Die andere Antwort auf die Frage nach dem Erkennen von etwas Unerkennbaren klang ebenfalls bereits an: Auch die Erkenntnis der Unerkennbarkeit ist eine Erkenntnis, sogar eine sehr fortgeschrittene! Bereits Sokrates sagte: Ich weiß, dass ich nichts weiß! Diese Erkenntnis der Unerkennbarkeit führt zu Demut und zur Unterwerfung unter den Willen Gottes. Gestehe ich mir meine eigene Ohnmacht ein, dann gestehe ich damit auch gleichzeitig die Macht und überragende Größe Gottes ein. Das "Ich" verschwindet und das Göttliche blinzelt durch.

Fazit

Insgesamt kann man also über die 2 Arten von Wissens sagen: Göttliches Wissen ist das erkennen durch den heiligen Geist, das Sicherheit verschafft und unabhängig von erworbenen Wissen ist. Erworbenes Wissen kann sowohl schlecht als auch gut sein. Führt es zu Stolz und Hochmut ist es schlecht. Geht es einher mit Demut und im Bewußtsein der eigenen Grenzen ist es gut, wenngleich es trotzdem nicht mit dem göttlichen Wissen gleichgesetzt werden kann.

Abschluß

Abschließend möchte ich noch sagen: Ich bin ganz froh das Bahá'u'lláh in dieser göttlichen Sendung auch hochgebildete Menschen willkommen heißt:

Einer der Beweise für die Wahrheit dieser Offenbarung ist, daß in allen Zeitaltern und allen Sendungen, wann immer sich das unsichtbare Wesen in der Gestalt Seiner Manifestation offenbarte, einige unbekannte, von allen weltlichen Bindungen losgelöste Seelen bei der Sonne des Prophetentums und dem Monde göttlicher Führung Erleuchtung suchen und zur göttlichen Gegenwart gelangen. Darum pflegen die Geistlichen und die Reichen dieser Zeit solche Menschen zu schmähen und zu verspotten. So hat Er über diese Irrenden offenbart: »Da sprachen die Oberen Seines Volkes, die nicht glaubten: `Wir sehen in Dir nur einen Menschen gleich uns, und wir sehen Dir nur die Niedrigsten folgen mit voreiligem Urteil; wir sehen in euch auch keinen Vorzug über uns. Nein, wir halten euch für Lügner.`«¹ Sie schmähten die heiligen Manifestationen und redeten wider sie: »Keiner ist euch gefolgt außer dem Gesindel, das keiner Beachtung wert ist.« Damit wollten sie hervorheben, daß keiner von den Gelehrten, den Reichen und Angesehenen an sie glaubte. So und mit ähnlichen Gründen versuchten sie, die Falschheit Dessen zu beweisen, der nur die Wahrheit spricht.

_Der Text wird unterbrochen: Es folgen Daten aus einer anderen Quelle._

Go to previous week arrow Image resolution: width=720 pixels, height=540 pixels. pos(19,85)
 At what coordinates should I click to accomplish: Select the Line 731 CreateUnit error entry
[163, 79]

In dieser strahlendsten Sendung jedoch, unter dieser mächtigsten Souveränität sind eine Reihe erleuchteter Geistlicher, Männer von vollendeter Bildung, Doktoren von reifer Weisheit, an Seinen Hof gelangt. Sie haben aus dem Kelch Seiner göttlichen Gegenwart getrunken und die Ehre Seiner alles überragenden Gunst empfangen. Um des Geliebten willen haben sie der Welt und allem darinnen entsagt.13

Ich bin also dankbar, auch als "Studierter" zum Glauben gefunden zu haben.